Abstract
BACKGROUND
mTOR activation is a mechanism of resistance in CDK4/6 targeting. We evaluated tumor pharmacokinetics (PK) and tumor pharmacodynamics (PD) of combined CDK4/6 and mTOR inhibition in recurrent high-grade glioma (HGG) patients.
METHODS
Recurrent HGG patients with (1) intact RB, (2) CDKN2A/B deletion or CDK4/6 amplification, and (3) PTEN loss or PIK3CA mutations receive five days of presurgical ribociclib plus everolimus prior to resection at 2, 8 or 24 hours after the final dose. Beginning at 400mg QD ribociclib plus 2.5mg QD everolimus, six dose-escalations summit at 600mg QD plus 60mg QW. Gadolinium [Gd]-enhancing and nonenhancing tumor regions, CSF, and plasma are collected.
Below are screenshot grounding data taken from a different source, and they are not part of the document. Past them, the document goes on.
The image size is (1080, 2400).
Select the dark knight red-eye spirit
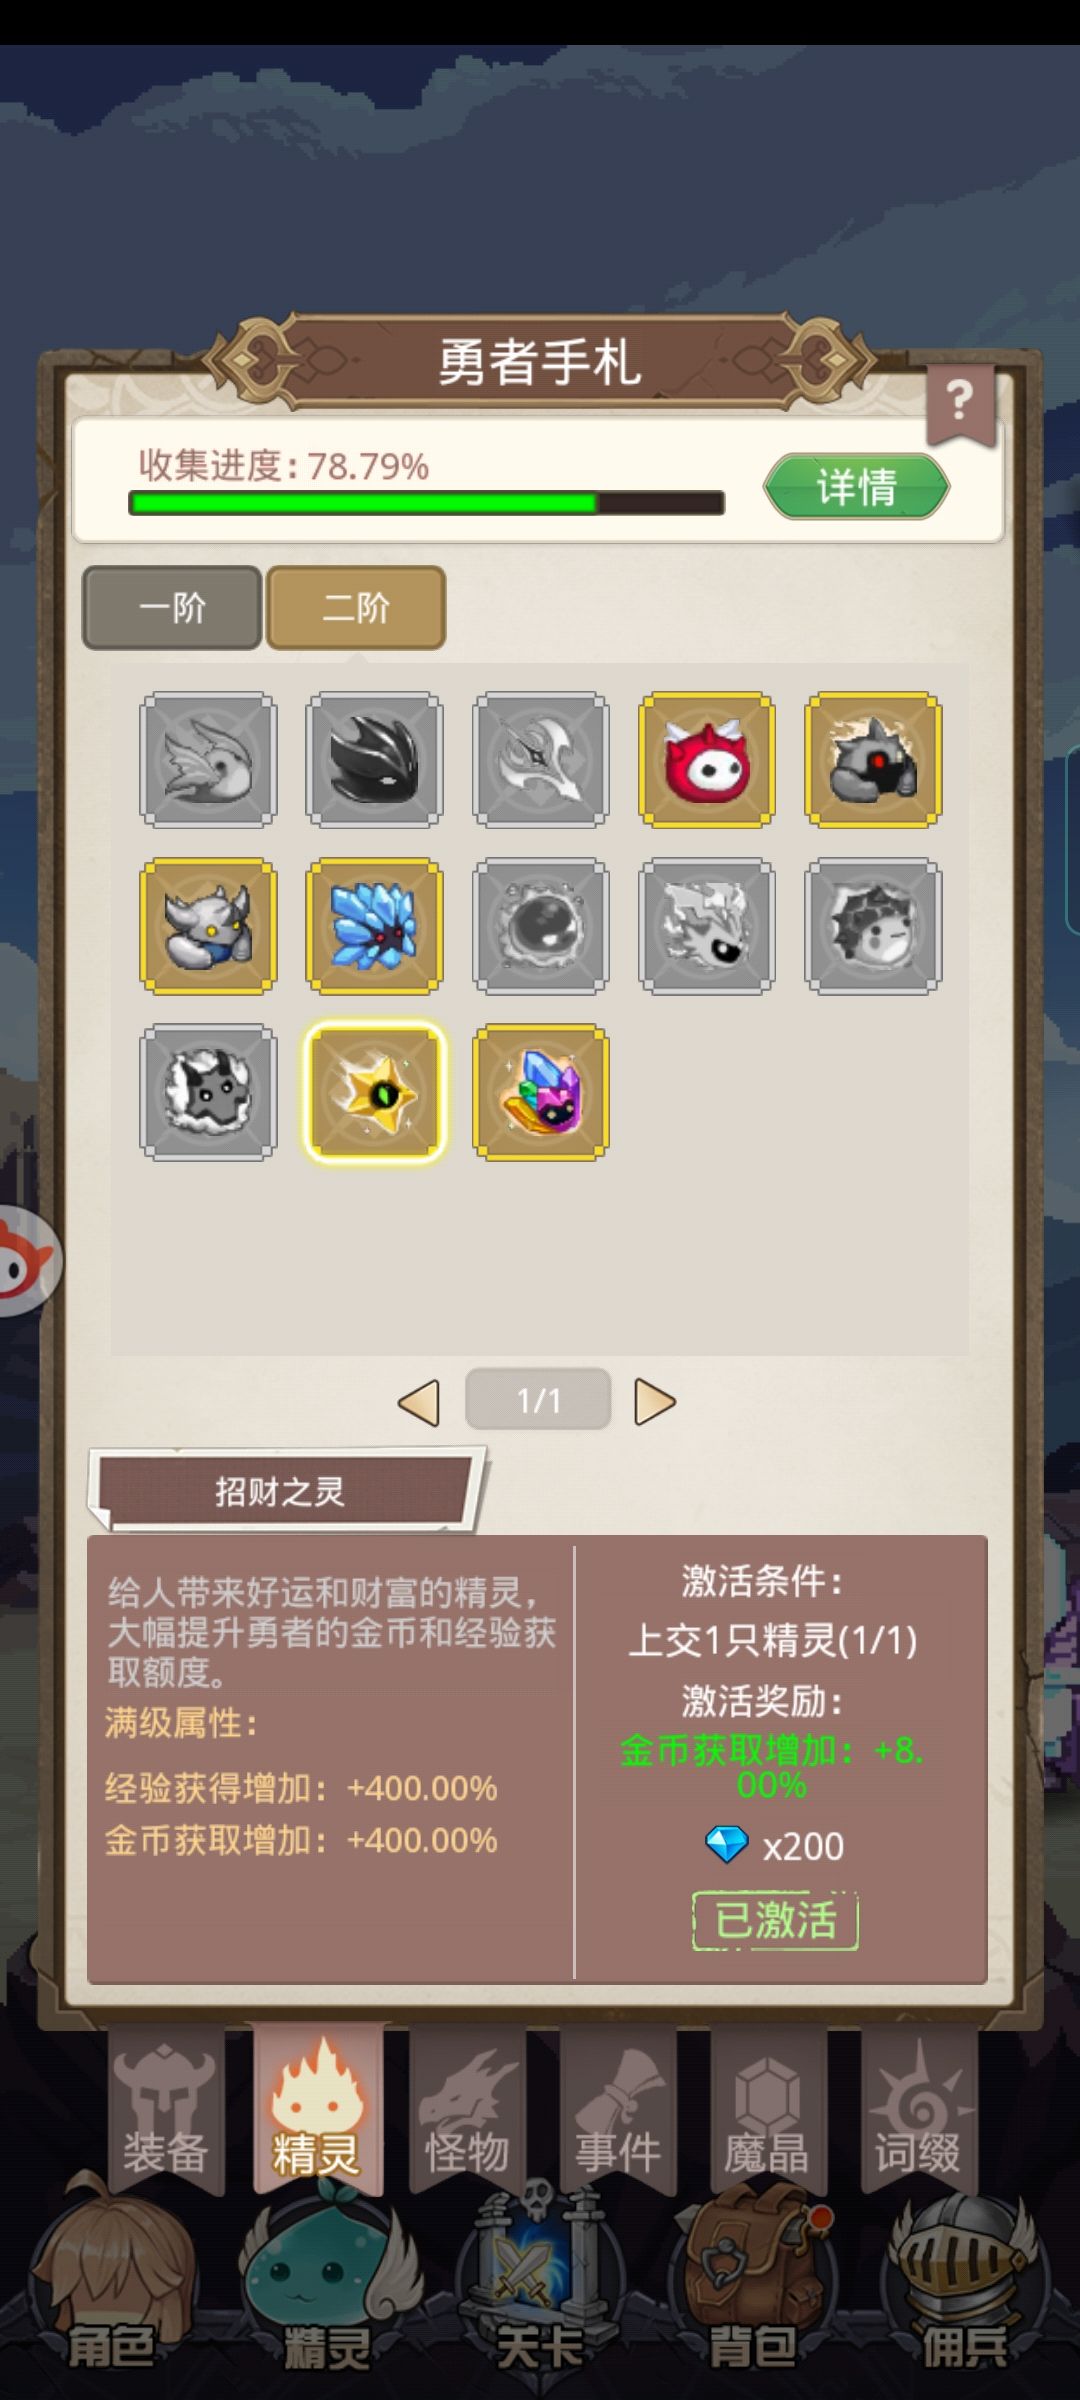pos(873,760)
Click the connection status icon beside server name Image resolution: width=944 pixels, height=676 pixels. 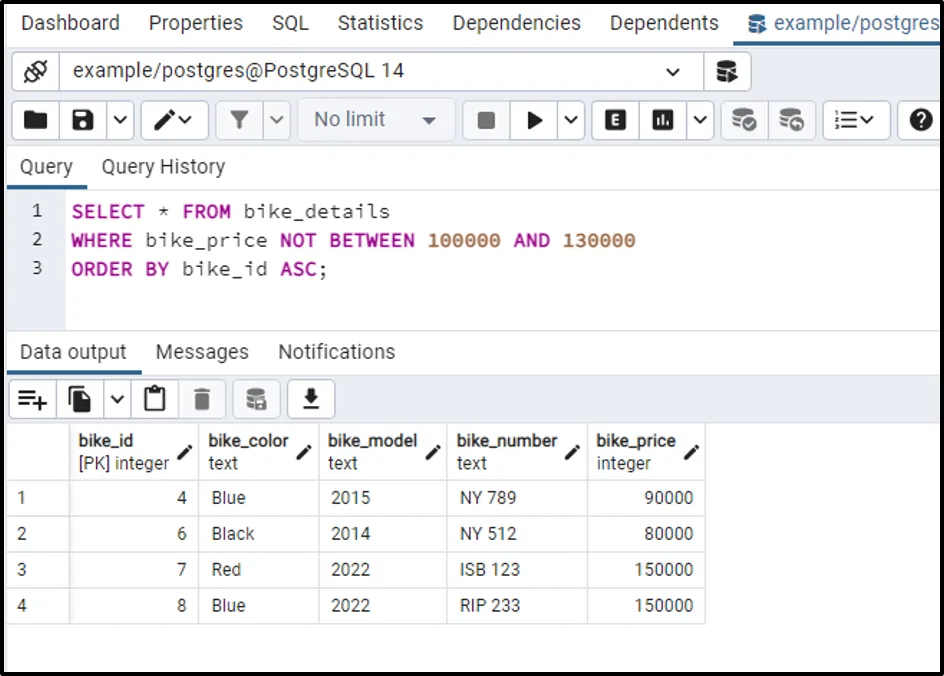35,71
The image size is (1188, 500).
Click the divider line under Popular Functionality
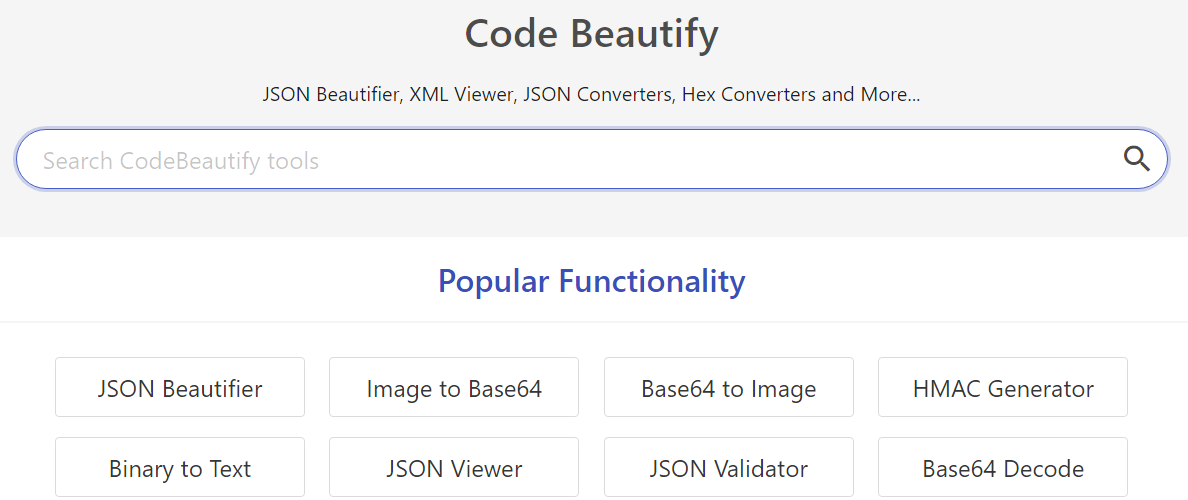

Total and unbound drug concentrations are determined using validated LC-MS/MS methods. RB and S6 phosphorylation are compared to matched archival tissue. To select patients for a therapeutic expansion phase of combined drug therapy, the protocol includes a PK ‘trigger’ (i.e., for each drug, unbound concentration in Gd-nonenhancing tumor > 5-fold biochemical IC50) and a PD ‘trigger’ (i.e., for each tumor, > 30% decrease in pRB and pS6).
RESULTS
21 patients with WHO Grade III (n=2) and IV (n=19) gliomas were enrolled into the Phase 0 component of the study. No dose-limiting toxicities were observed. In Gd-nonenhancing tumor regions, the median unbound concentration of ribociclib was 719 nM, whereas unbound everolimus tumor concentrations were undetectable. Across all dose-levels, 62% (13/21) and 22% (5/21) of tumors demonstrated decreased tumor RB and S6 phosphorylation, respectively. Tumor proliferation (MIB-1) was decreased in 67% (14/21) of all patients. No patients qualified for the therapeutic expansion phase.
CONCLUSION
In adult HGG, ribociclib achieves pharmacologically-relevant concentrations in Gd-nonenhancing tumor whereas everolimus exhibits no meaningful tumor penetration. These findings support further clinical development of ribociclib, but not everolimus, for the treatment of high-grade glioma patients.